[Stored records]
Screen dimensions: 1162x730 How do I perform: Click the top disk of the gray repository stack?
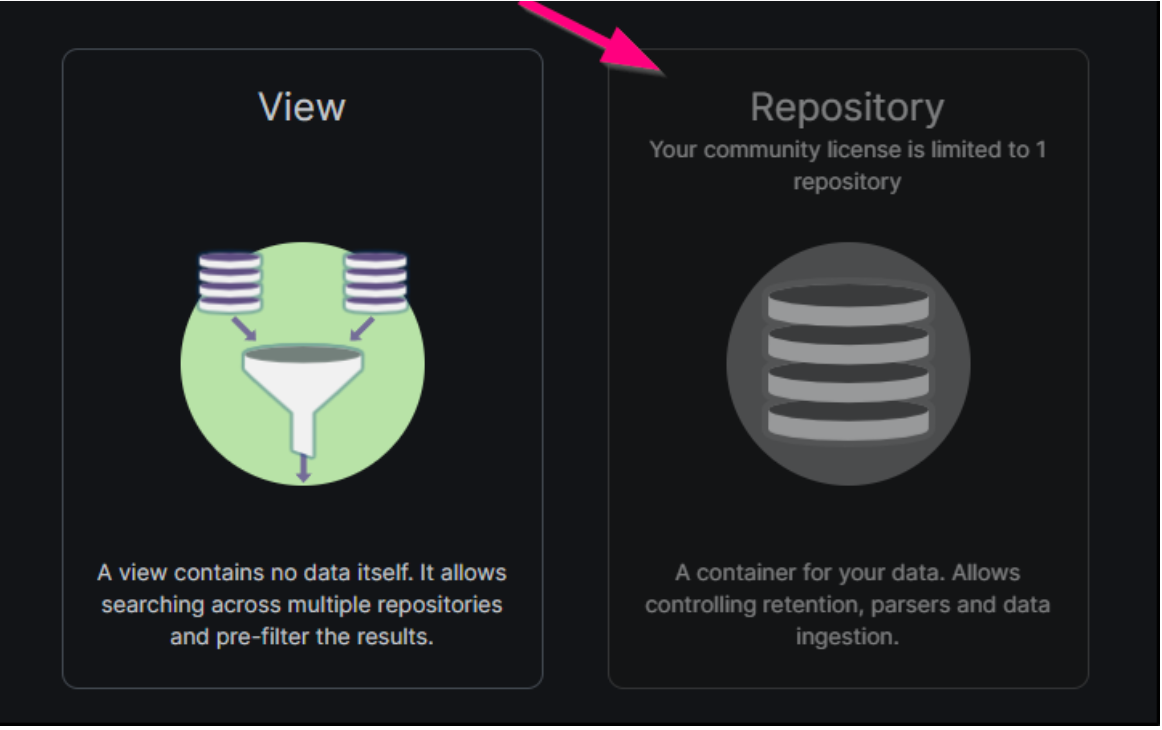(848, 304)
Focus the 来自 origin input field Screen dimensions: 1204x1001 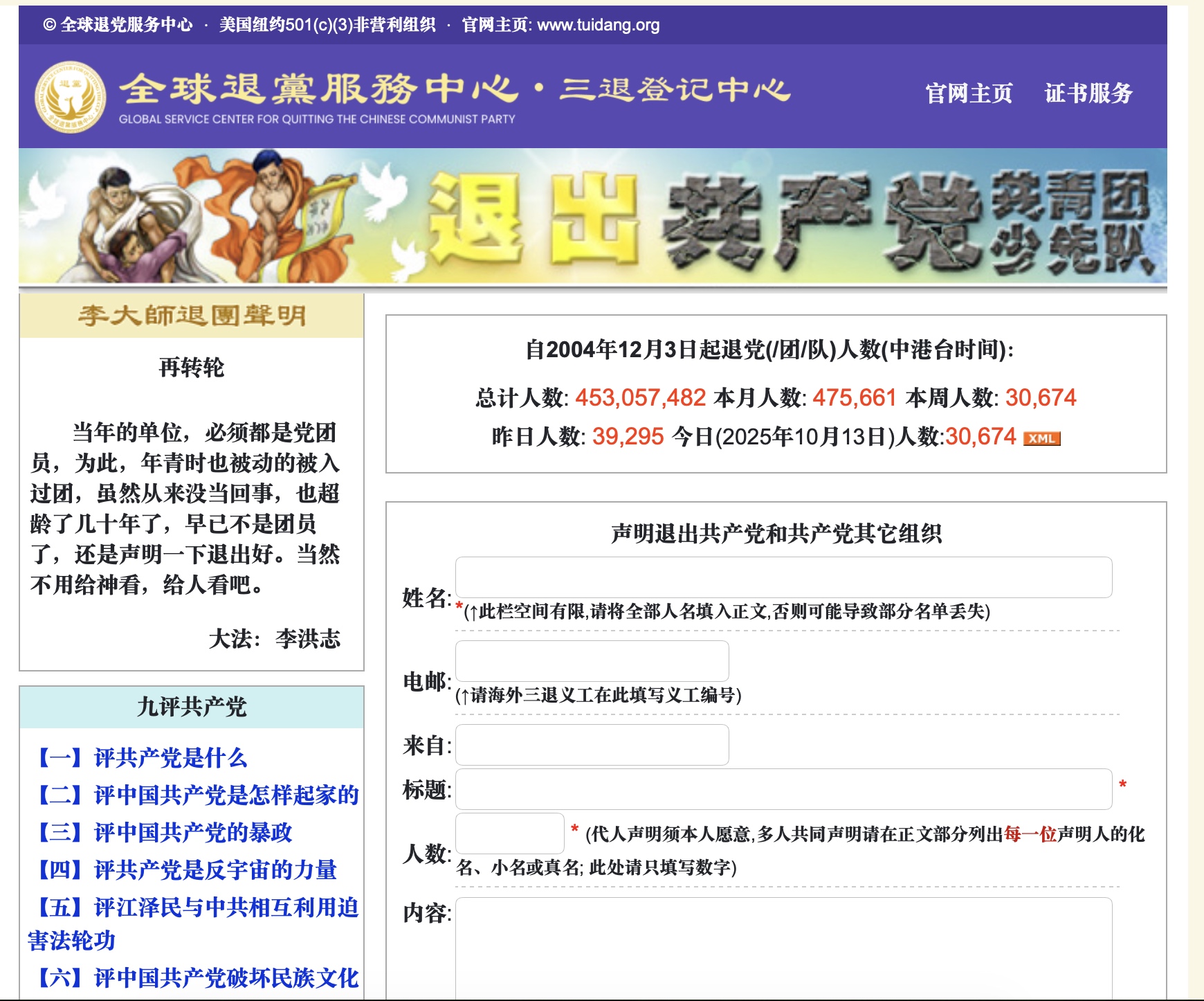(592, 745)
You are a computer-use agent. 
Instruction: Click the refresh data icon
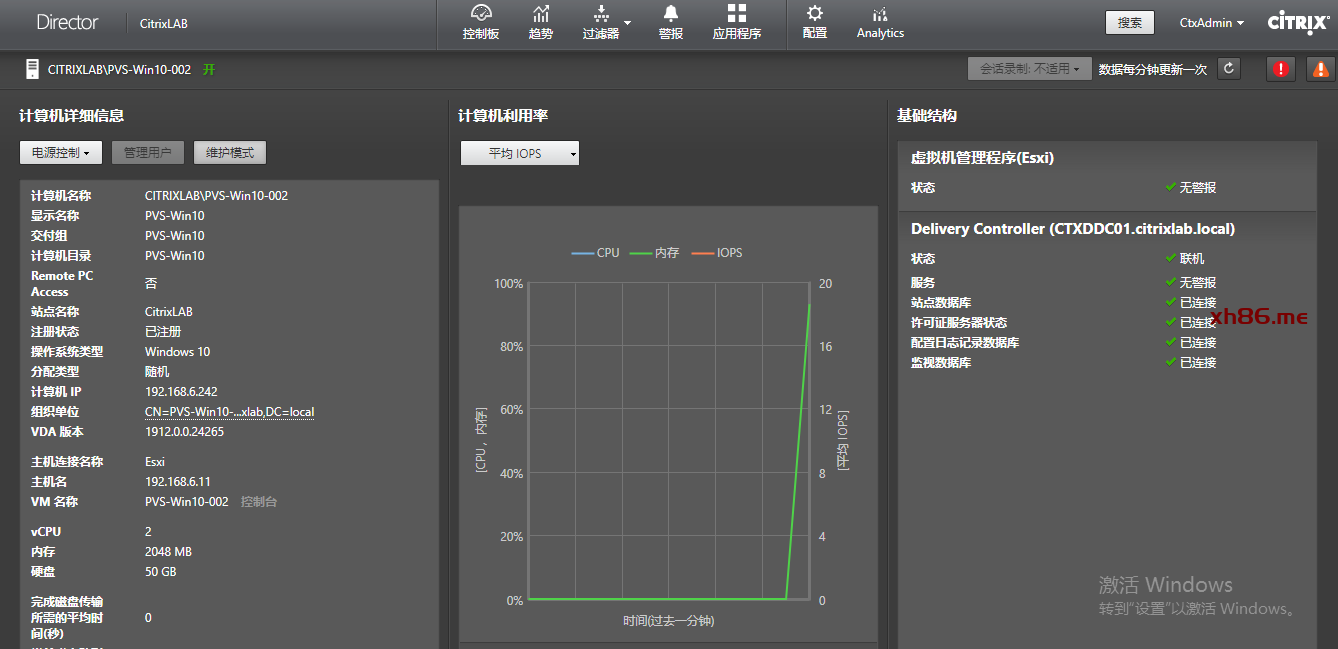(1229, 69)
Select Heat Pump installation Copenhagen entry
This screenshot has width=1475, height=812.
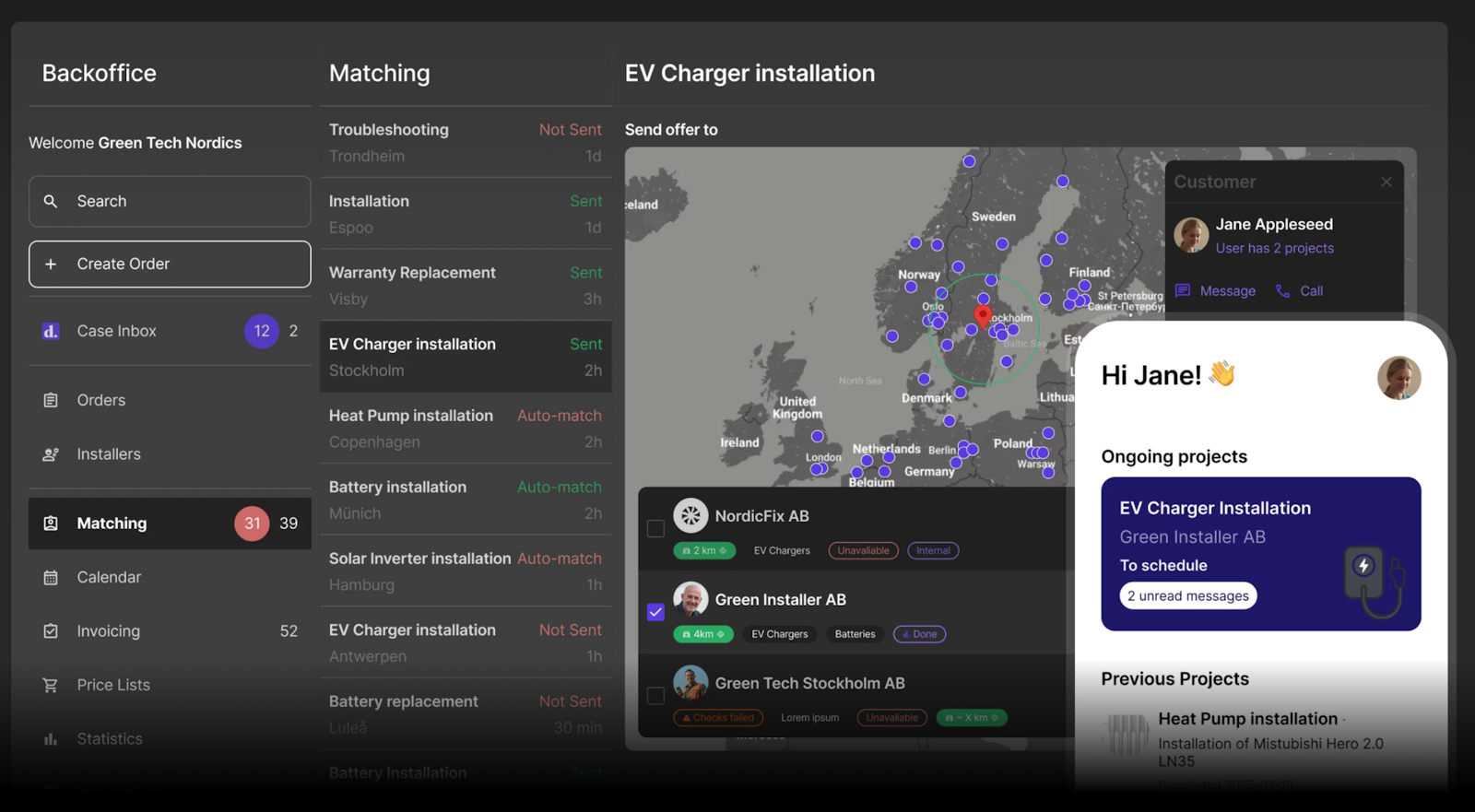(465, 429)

▸ Try it:
All that is required is the lines from the line containing "You are a computer-use agent." through the end of the records above, copied exactly, and none of the pictures.

▸ Written response:
You are a computer-use agent. 
Instruction: Click the refresh data icon
(1229, 69)
Select Heat Pump installation Copenhagen entry
This screenshot has width=1475, height=812.
(465, 429)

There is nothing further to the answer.